Kenapa meminjam dulu? Karena saya sedikit khawatir dengan
isinya. Dari hasil pemaparan A. Fuadi, saya mendapat gambaran umum kalau novel
ini diangkat dari kisah nyata. Kisah hidup sang penulis sendiri. Kisah selama
mengikuti kegiatan pembelajaran di salah satu pesantren, di daerah Jawa Timur. Pondok
Madani atau Pesantren Gontor, di Jawa Timur (mohon maaf bila ada kesalahan penyebutan).

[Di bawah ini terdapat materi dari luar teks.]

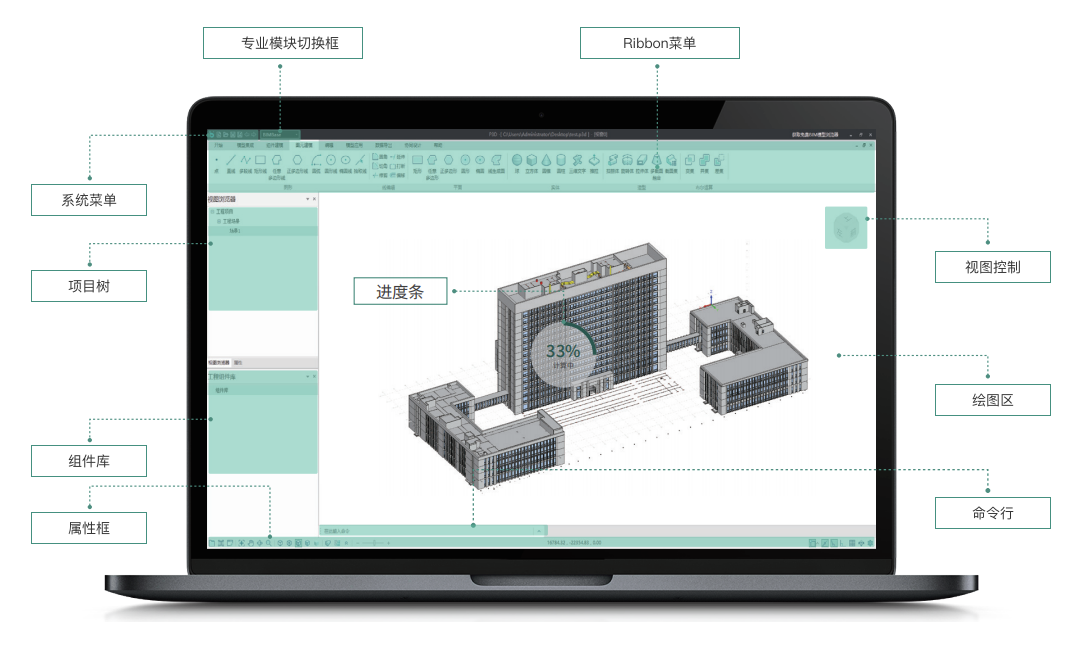Image resolution: width=1087 pixels, height=663 pixels.
Task: Open the 数据导出 ribbon tab
Action: 383,145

Saya sendiri bukan muslim, karena itu saya takut kurang bisa mengerti dengan
istilah-istilah yang dipakai pada novel. Ternyata dugaan saya tersebut salah. Bahasa
yang dipakai cukup universal. Mungkin ada beberapa istilah-istilah dalam bahasa
Arab dan Sumatera, namun itu pun ada penjelasannya dalam bentuk footnote.
Sebelum
masuk ke isi novel, seperti biasa kita lihat dulu kesan pertama dari sebuah
novel, yaitu sampulnya. Sampul novel ini sederhana, berupa langit senja dengan
siluet lima menara, dari lima benua. Saya mengenali tiga diantaranya: Monumen
Nasional di Jakarta, Menara Big Ben di London, dan Monumen Washington di Amerika
Serikat. Diterbitkan oleh PT. Gramedia Pustaka Utama, pada tahun 2009. Saat ini
sudah beberapa kali dicetak ulang. Terakhir saya lihat di toko buku Gramedia,
novel ini memiliki cover baru yang
jauh lebih sederhana lagi. Total halaman ada 405 lembar, di luar daftar isi dan
lembar komentar pembaca. Pemilihan font dan
spasi sangat baik, sehingga tidak membuat mata lelah saat membaca.
Saya
masih ingat saat sang penulis menyeletuk, kalau novel ini ibarat kisah Harry
Potter dengan kearifan lokal. Saya sempat tersenyum saat itu. Setelah membaca langsung
novelnya, rupanya celetukan itu ada benarnya. Dalam novel mengisahkan kehidupan
Alif Fikri, selama menjalani pendidikan di Pondok Madani (PM). Sebelas-dua-belas,
dengan kehidupan Harry Potter selama ada di Hogwarts. Sama-sama di asrama,
sama-sama punya sahabat akrab, sama-sama ada kisah ‘petualangan’. Hanya saja,
dikisah ini tidak ada tokoh utama wanitanya. Namanya juga asrama khusus
laki-laki. Alur ‘petualangan’ sendiri terbagi ke dalam 46 bab.
Berawal
dari rasa bimbang Alif selepas menamatkan pendidikan SMP. Antara melanjutkan ke
sekolah umum (SMA) atau kembali ke sekolah agama. Dirinya sendiri sih ingin masuk
sekolah umum, mengikuti sahabat karibnya, Randai. Masalahnya, sang ibu (Amak)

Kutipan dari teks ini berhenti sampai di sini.